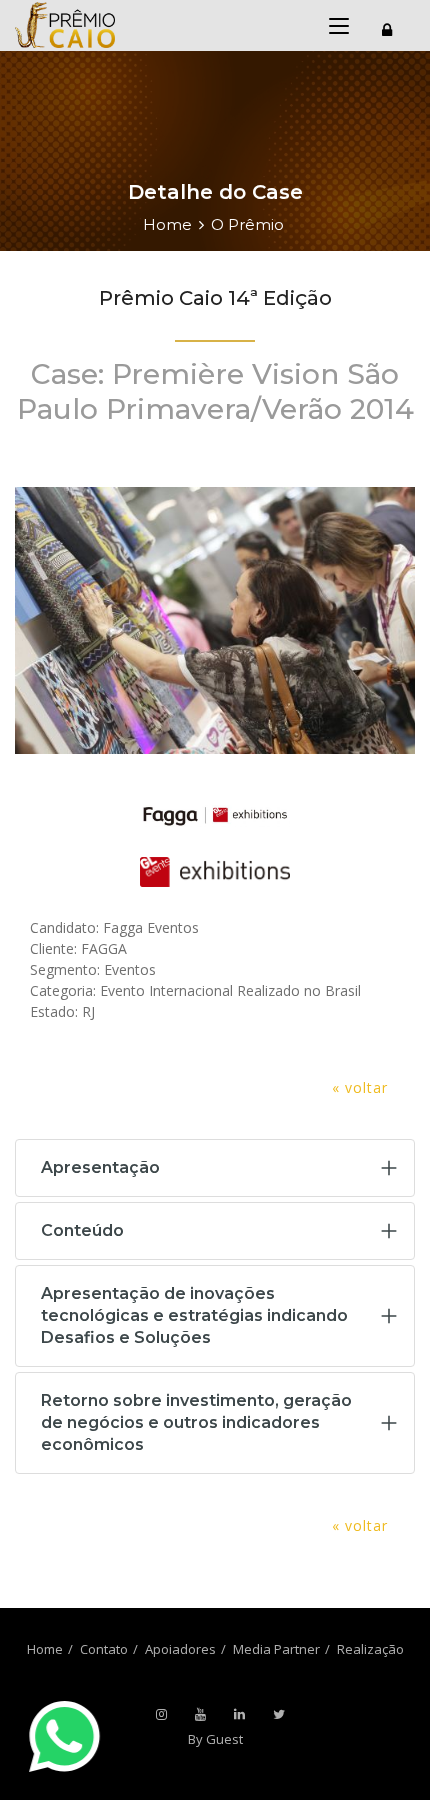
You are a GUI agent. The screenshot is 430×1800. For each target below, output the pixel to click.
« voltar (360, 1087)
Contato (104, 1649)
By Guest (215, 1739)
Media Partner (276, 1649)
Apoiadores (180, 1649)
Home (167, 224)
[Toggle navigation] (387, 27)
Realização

PROBLEM DESCRIPTION:
From where "voltar (360, 1087)" appears to the last line of the listing above, please write out every line exactly; leave out the rest.

WORKED SOLUTION:
« voltar (360, 1087)
Contato (104, 1649)
By Guest (215, 1739)
Media Partner (276, 1649)
Apoiadores (180, 1649)
Home (167, 224)
[Toggle navigation] (387, 27)
Realização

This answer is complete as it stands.